2010.04.02 07:29 "Re: [Tiff] TIFFReadScanline and large compressed one-strip files", by
I have an LZW compressed TIFF file of 290MB or so with the whole image in one strip. Reading the file with the TIFFReadScanline() function causes the entire 280MB of compressed data to be loaded into memory at the point the first scanline is read.
Such lack of scalability is the reason that my proprietary TIFF codec streams the stuff, rather then working with complete buffers. That is, on the right hand side the scanline consumer pulls scanlines from the decoding step, as needed. As a consequence, on the left hand side, the decoder pulls raws data from the raw data input step, as needed. The sceme can work perfectly fine with multiple steps (like a de-predicting step, and/or a byteswapping step, color conversion step, etc), and can work perfectly fine with very small buffers (not too small, as that starts to cause some overhead and bad caching, but still no bigger then a few dozen kilobyte raw data buffer, or one single scanline buffer, per step).
It would be a widespread change to implement this kind of behaviour inside LibTiff. But if you're satisfied to solve this local and well-defined situation only, you could copy existing stuff like the LZW decoder, and modify it outside LibTiff to interface with LibTiff IO functions and progress through small buffers at the time. Should not be hard, especially since the LZW algorithm is rather simple. If you want, or if LibTiff's implementation of LZW decoding is too obfuscated, I can lend a hand showing you the appropriate snippet of my own codec.

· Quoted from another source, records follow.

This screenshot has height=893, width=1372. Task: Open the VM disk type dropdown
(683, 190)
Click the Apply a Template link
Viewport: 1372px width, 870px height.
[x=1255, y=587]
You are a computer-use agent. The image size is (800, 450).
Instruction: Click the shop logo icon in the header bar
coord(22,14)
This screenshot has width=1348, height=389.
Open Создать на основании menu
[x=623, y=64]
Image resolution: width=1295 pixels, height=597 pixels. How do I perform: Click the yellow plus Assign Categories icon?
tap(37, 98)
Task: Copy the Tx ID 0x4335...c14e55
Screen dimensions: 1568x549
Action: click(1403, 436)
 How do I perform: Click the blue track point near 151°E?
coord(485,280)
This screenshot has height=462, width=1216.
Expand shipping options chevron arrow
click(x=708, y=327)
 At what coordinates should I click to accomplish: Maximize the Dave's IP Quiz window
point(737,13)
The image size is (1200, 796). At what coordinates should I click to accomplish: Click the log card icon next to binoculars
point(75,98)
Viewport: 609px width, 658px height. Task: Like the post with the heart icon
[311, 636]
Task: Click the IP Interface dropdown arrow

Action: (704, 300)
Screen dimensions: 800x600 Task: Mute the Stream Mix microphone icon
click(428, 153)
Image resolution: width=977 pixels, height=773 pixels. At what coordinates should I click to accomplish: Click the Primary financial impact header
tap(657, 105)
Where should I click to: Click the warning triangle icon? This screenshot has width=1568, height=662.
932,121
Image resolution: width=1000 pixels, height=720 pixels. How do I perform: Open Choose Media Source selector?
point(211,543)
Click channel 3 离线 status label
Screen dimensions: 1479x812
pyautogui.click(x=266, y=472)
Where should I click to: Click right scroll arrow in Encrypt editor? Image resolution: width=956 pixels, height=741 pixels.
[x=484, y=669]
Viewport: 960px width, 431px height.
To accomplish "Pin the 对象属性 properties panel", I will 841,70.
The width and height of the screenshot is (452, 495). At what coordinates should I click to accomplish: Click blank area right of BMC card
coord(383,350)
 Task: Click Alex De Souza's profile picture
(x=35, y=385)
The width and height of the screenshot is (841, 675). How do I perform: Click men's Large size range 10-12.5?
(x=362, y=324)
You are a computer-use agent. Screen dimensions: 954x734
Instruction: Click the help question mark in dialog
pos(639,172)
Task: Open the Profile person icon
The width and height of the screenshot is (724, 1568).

I don't agree with the 'Whack the file's producer upside the head' comments. That simply doesn't quite solve the problem. Illegit files are out there, and it's a decoder's job description to handle it as forgiving and robust and wide as possible. This type of file, is not even illegit, it's a perfectly fine TIFF, the single concern here is that a decoder should be scalable, and that's something we should always aim for in any code anyway. Whenever any size does not have a theoretical and practical limit that is predictably small enough, design should not be such that this size ends up to determine the size of any buffer, that's just common sense. Whack original LibTiff's designers upside the head, and let's whack ourselves while we're at it for not upgrading this design a decade ago.